Written down in points, the following has changed about the ideas I had in and over my research before coming to Zimbabwe:

    • I had no idea how immersed Zimbaweans where in politics. Everybody, everywhere, every conversation entails political aspects. Everybody is updated on the political situation and everybody wants to talk about it.
    • Before coming to Zimbabwe I thought the conlusion of my research would be that, in short, social media had a considerable influence on political decision-making and political aspects in the country. I am now holding a more nuanced view on the role of social media in Zimbabwean politics: social media wil not be the way to change Zimbabwe’s political society. It is a mere tool Zimbabweans use to get through everyday life.
    • However, social media does help create a more democratic ‘virtual space’ for Zimbabweans to discuss politics.
    • The democratic aspect of that virtual space must also be nuanced. Before coming to Zimbabwe, I thought a Zimbabwean could say anything they wanted to say online. This is not the case, as demonstrated by various examples of people being arrested for something they put on Facebook or Twitter. These examples where given to me in the interviews I held, and I later cross-checked them.
  • A few short observations:
    • Zimbabwean everyday life is getting increasingly difficult.
    • Oppositionparty MDC wil not change the political situation in Zimbabwe.
    • Social media has made Zimbabweans more politically engaged, as they have more acces to information shared online.
    • However, that information is often biased. This is best illustrated by examining the different newspapers in Zimbabwe: facts are not cross-checked, each newspaper reports on something in a different or biased way. The difference is especially noticable when one examines the state-owned newspapers and opposition-newspapers. Many Zimbabweans told me they did not believe anything they read in newspapers, or that they just read all of them to gain an objective idea of the news, as far as that was possible.

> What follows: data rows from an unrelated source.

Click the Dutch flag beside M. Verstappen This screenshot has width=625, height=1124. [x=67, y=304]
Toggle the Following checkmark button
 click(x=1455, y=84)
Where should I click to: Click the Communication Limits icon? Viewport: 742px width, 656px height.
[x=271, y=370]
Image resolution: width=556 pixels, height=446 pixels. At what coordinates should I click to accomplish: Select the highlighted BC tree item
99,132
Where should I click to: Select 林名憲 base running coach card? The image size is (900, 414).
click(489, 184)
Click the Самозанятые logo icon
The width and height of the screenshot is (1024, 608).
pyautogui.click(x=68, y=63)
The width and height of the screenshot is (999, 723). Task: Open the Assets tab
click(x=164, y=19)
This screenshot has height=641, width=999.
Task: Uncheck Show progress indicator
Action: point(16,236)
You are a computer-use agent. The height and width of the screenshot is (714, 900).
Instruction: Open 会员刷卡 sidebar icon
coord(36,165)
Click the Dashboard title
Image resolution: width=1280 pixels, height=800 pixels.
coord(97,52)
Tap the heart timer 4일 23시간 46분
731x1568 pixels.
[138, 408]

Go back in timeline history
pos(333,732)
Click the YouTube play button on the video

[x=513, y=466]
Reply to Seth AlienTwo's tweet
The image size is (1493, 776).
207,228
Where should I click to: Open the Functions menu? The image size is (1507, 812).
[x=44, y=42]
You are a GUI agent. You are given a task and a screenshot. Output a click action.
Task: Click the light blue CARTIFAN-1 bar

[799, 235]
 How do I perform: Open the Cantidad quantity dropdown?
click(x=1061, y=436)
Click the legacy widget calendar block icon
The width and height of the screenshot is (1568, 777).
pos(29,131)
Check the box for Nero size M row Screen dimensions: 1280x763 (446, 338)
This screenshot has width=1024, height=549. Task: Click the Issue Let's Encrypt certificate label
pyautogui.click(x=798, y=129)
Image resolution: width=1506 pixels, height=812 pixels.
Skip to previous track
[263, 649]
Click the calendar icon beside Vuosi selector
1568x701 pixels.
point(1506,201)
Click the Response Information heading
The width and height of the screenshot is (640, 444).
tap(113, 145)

    • Zimbabweans live and breath actuallity. They are hungry for news and are incredibly updated. News spreads very fast over WhatsApp, as every Zimbabwean is in Whatsapp-groups; sending eachother messages throughout the day.
    • Zimbabweans are creative, for they must be in the political and social society. Nothing works as it should (fuel, cash, politics, transport), so everyone gets things done via contacts.
    • Remarkably, I have observed a growing attitude of ‘nostalgic longing’ for the days of Robert Mugabe.


The data I collected for this thesis is qualitative. It consists of 15 interviews, newspapers, observations, notes and an analysis of online chatrooms. I will be organizing my data and making a content table, so I will know what to say and in which order I want to say it. After this, I will analyze my data more in-depth.